INSTRUCTIONS FOR THE TASK :: The lines from the one containing "At what coordinates" through the last line below, both ends included, must be reproduced exactly, with no pictures.

RECORDS TO PROCESS START

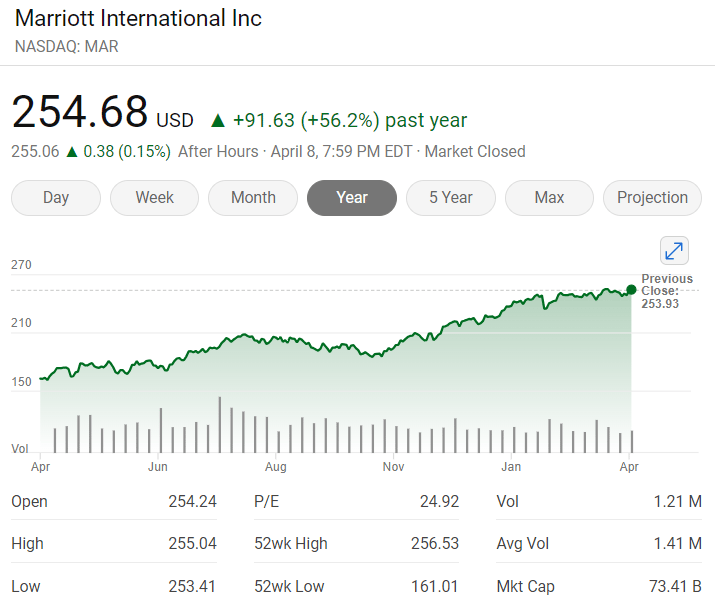The height and width of the screenshot is (607, 715).
Task: Click the 254.68 current price
Action: (x=80, y=112)
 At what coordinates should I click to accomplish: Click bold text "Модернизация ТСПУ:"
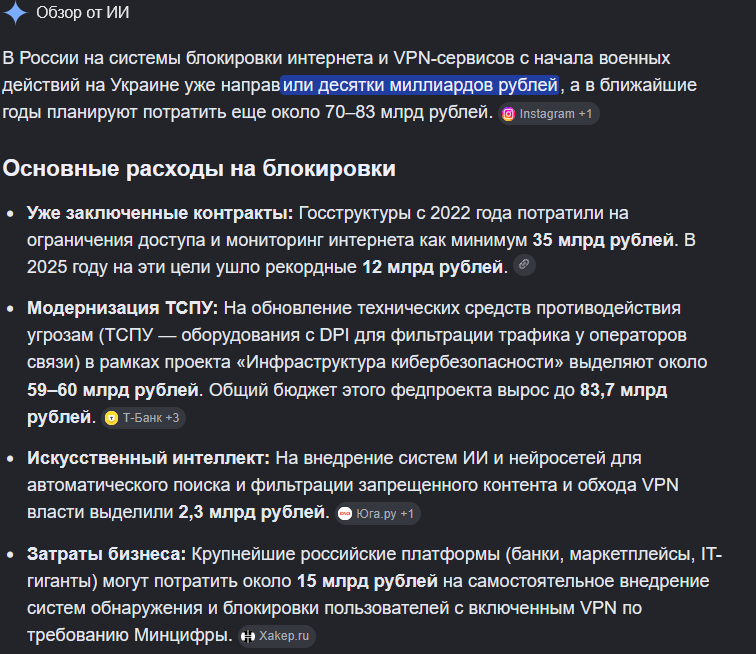pyautogui.click(x=122, y=308)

RECORDS TO PROCESS END

ANSWER TO THIS PROBLEM ::
 At what coordinates should I click to accomplish: Click bold text "Модернизация ТСПУ:"
pyautogui.click(x=122, y=308)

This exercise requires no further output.